Il leader di Confindustria: «Poco coraggio. C’è
una serie di nuove tasse. Preoccupati per il tfr». «Le piccole imprese
vanno aiutate»

dall Corriere di oggi:
Il presidente di Confindustria, Luca Cordero di Montezemolo, bacchetta
il governo sulla Finanziaria. «Noi imprenditori abbiamo
l’impressione
che la demagogia abbia preso un po’ troppo spazio», ha esordito
il numero uno di Confindustria arrivando alla Fondazione torinese
Sandretto Re Rebaudengo, dove lo attendeva il vicepremier Francesco
Rutelli per dibattere su «Impresa e cultura». Concetti
ribaditi in un’ intervista al Tg1, durante la quale, ha dichiarato:
«Confindustria giudica i governi su singole decisioni, sui fatti
e sulle riforme» e in questo caso si sono ascoltati troppo “i
sindacati e i partiti della spesa” che sono poi quelli che inneggiano
alla vittoria».


Però «non si fa una Finanziaria solo o soprattutto con le entrate.

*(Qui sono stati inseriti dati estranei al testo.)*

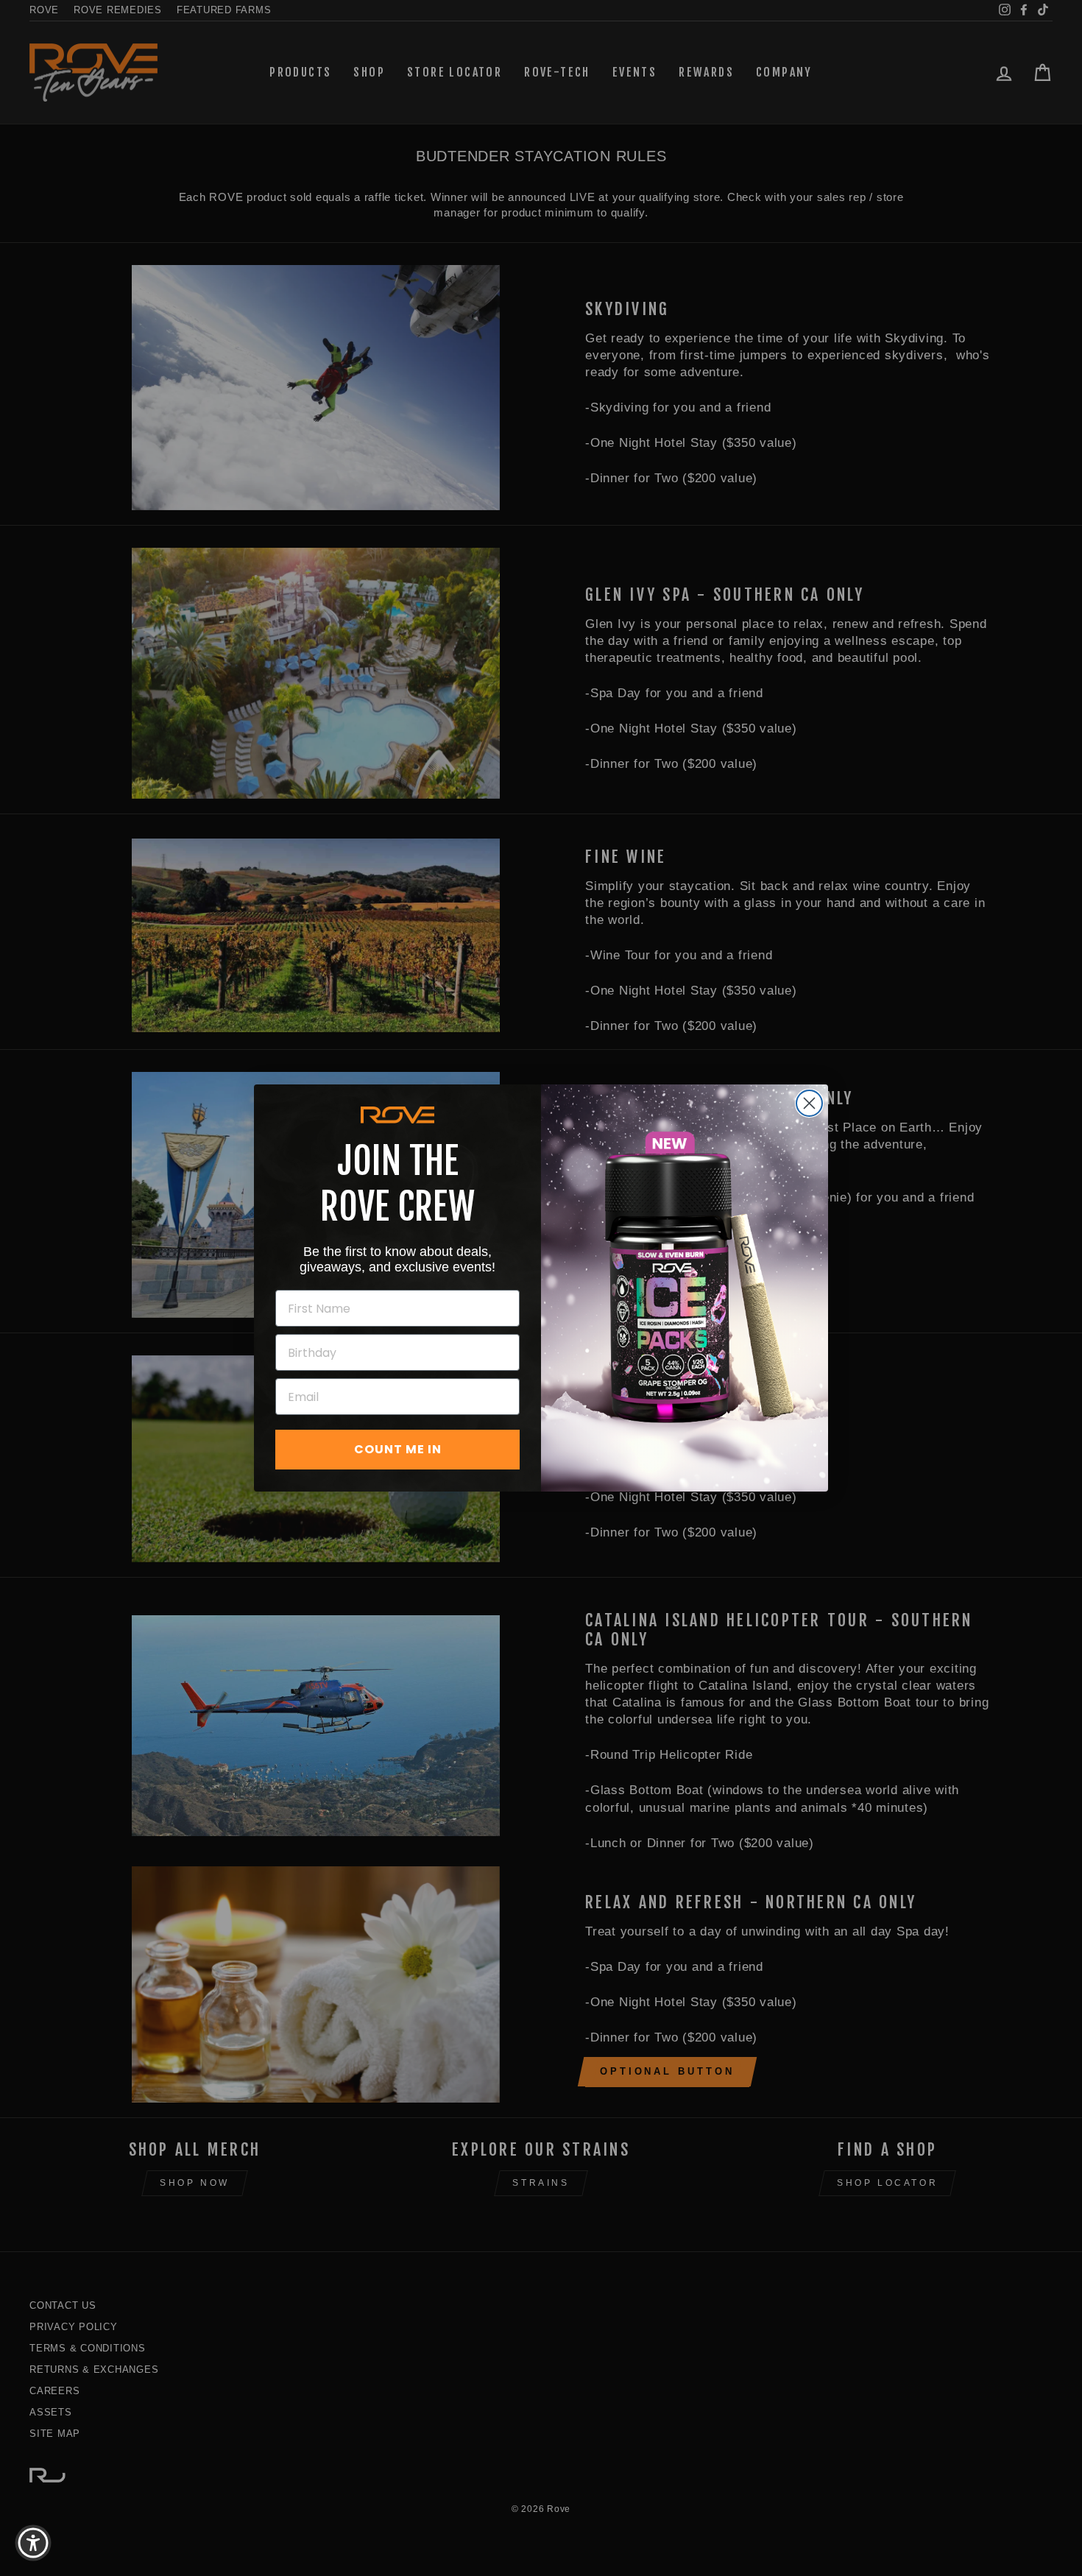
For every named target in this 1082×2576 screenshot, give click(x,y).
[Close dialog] (809, 1103)
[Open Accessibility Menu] (33, 2542)
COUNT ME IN (398, 1449)
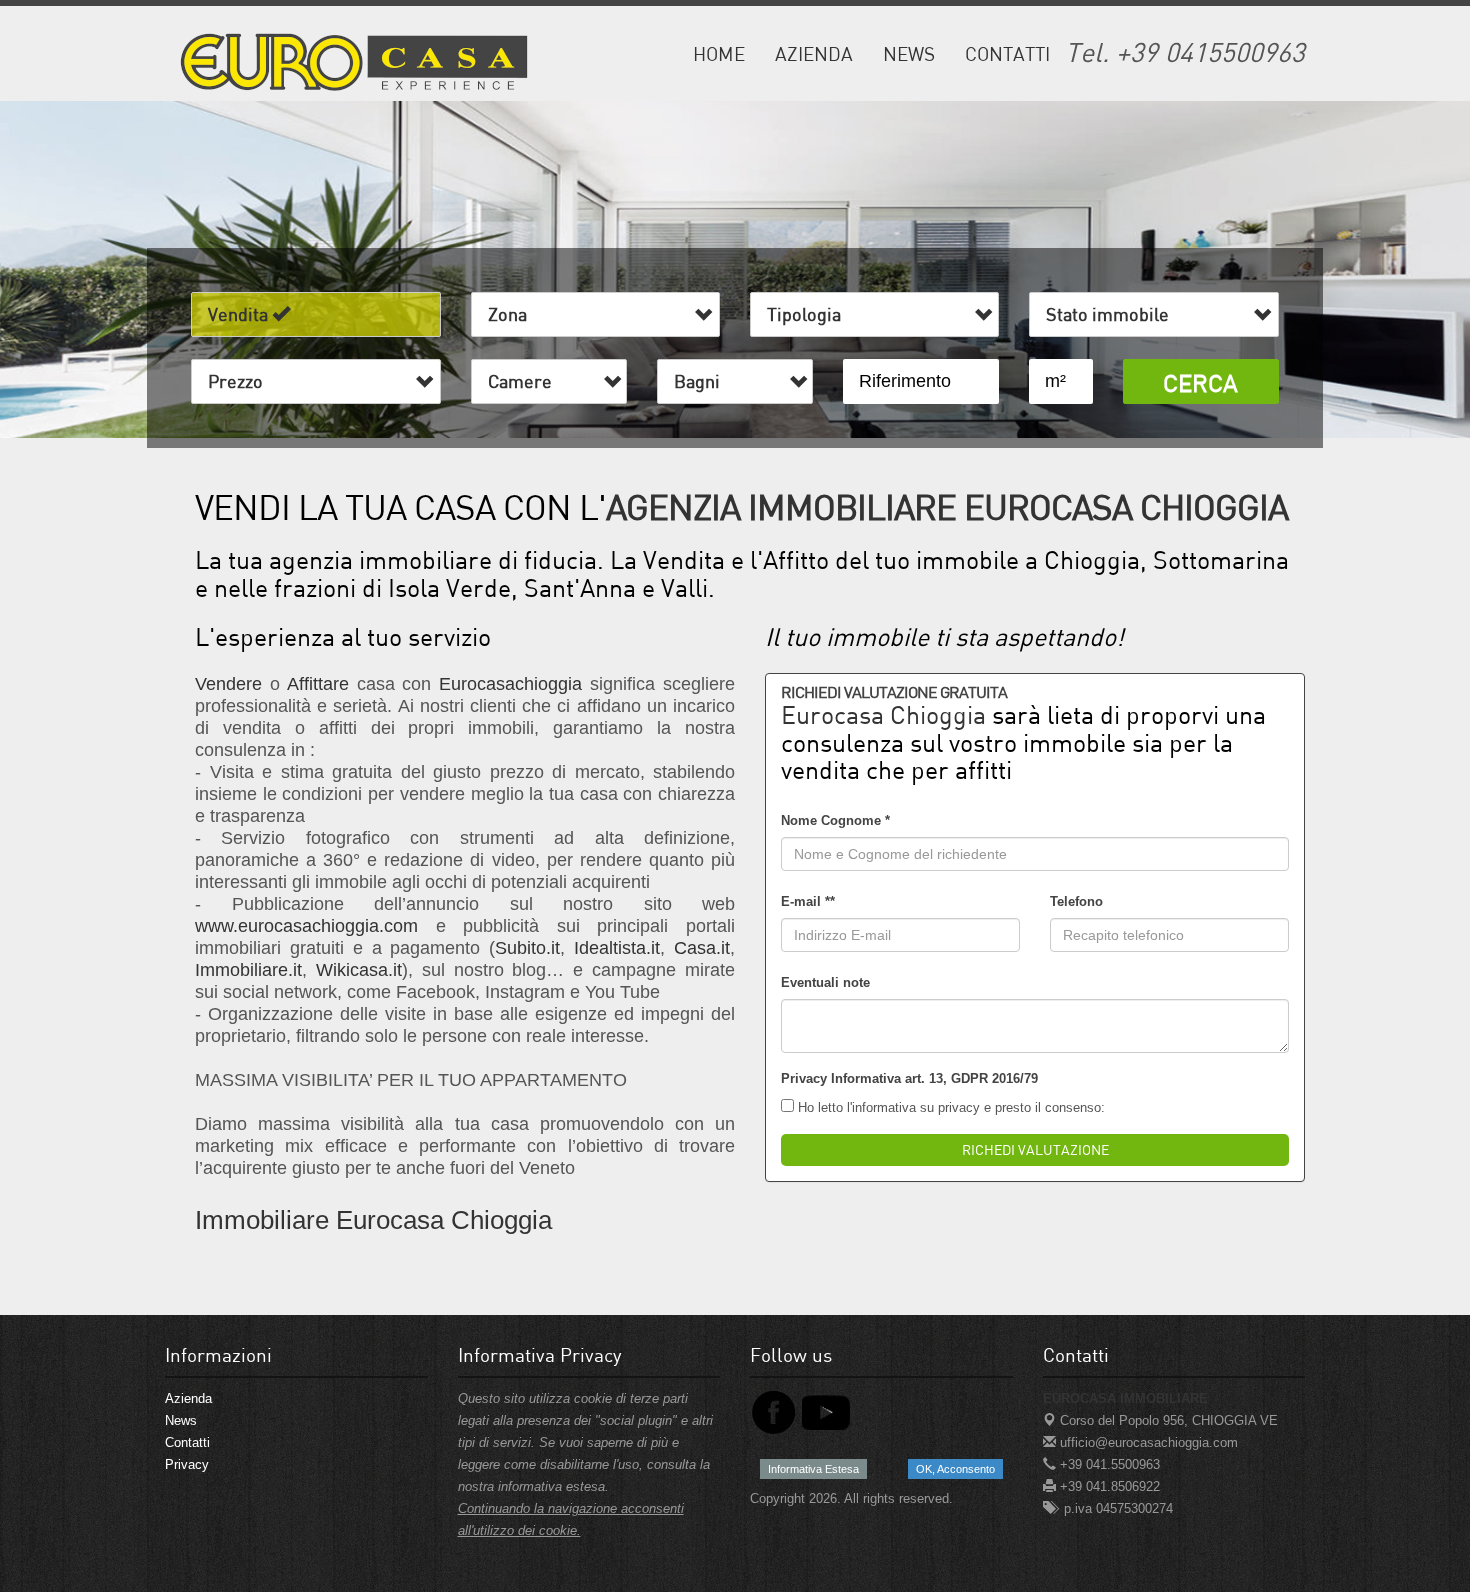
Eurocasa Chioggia (883, 714)
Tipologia (808, 314)
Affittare (318, 684)
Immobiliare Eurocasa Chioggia (373, 1220)
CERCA (1200, 382)
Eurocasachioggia (510, 684)
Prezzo (239, 381)
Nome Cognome (835, 820)
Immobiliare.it (248, 970)
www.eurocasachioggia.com (306, 926)
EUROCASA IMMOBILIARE (1125, 1398)
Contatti (1007, 53)
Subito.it (527, 948)
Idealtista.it (617, 948)
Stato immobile (1111, 314)
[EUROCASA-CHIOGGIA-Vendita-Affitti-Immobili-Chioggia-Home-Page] (355, 58)
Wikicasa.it (359, 970)
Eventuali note (825, 982)
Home (719, 53)
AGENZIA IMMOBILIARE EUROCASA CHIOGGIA (947, 507)
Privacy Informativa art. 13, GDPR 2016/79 (909, 1078)
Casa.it (702, 948)
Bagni (701, 381)
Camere (524, 381)
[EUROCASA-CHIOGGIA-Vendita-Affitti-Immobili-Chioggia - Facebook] (774, 1412)
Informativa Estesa (813, 1469)
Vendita (240, 314)
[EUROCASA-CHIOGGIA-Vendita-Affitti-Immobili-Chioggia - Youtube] (826, 1412)
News (909, 53)
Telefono (1076, 901)
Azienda (814, 53)
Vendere (228, 684)
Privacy (187, 1464)
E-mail (808, 901)
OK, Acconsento (955, 1469)
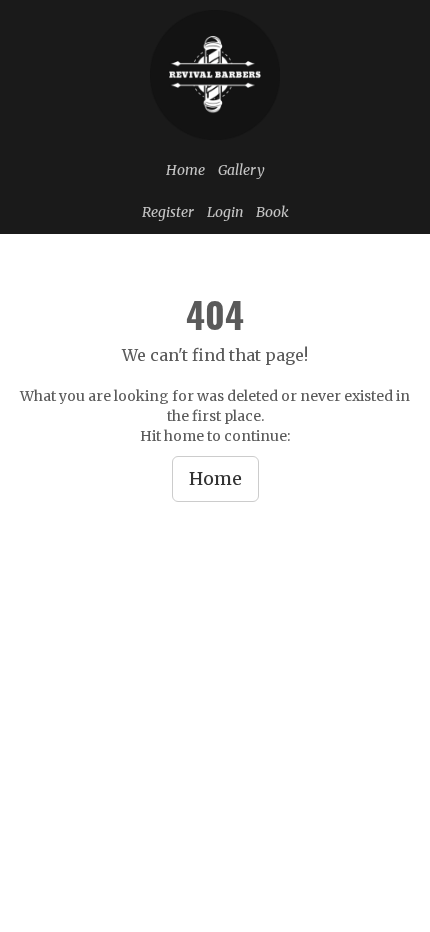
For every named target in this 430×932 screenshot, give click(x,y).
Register (168, 212)
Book (272, 212)
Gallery (241, 170)
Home (185, 170)
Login (225, 212)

Si è
persa un’ occasione per dare un forte taglio agli sprechi e si è persa
un’ occasione di affrontare fin dalla Finanziaria il tema della
previdenza».«Ci saremmo aspettati – prosegue Montezemolo – un taglio o
più tagli alle spese e agli sprechi, tutto questo per trovare risorse
per gli investimenti, per il futuro dei giovani e in particolare per la
ricerca e le infrastrutture». «Ci troviamo di fronte – è ancora il
parere di Montezemolo – a una serie di ulteriori tasse per le imprese
che hanno anche tasse indirette. Non dimenticatevi dei temi dell’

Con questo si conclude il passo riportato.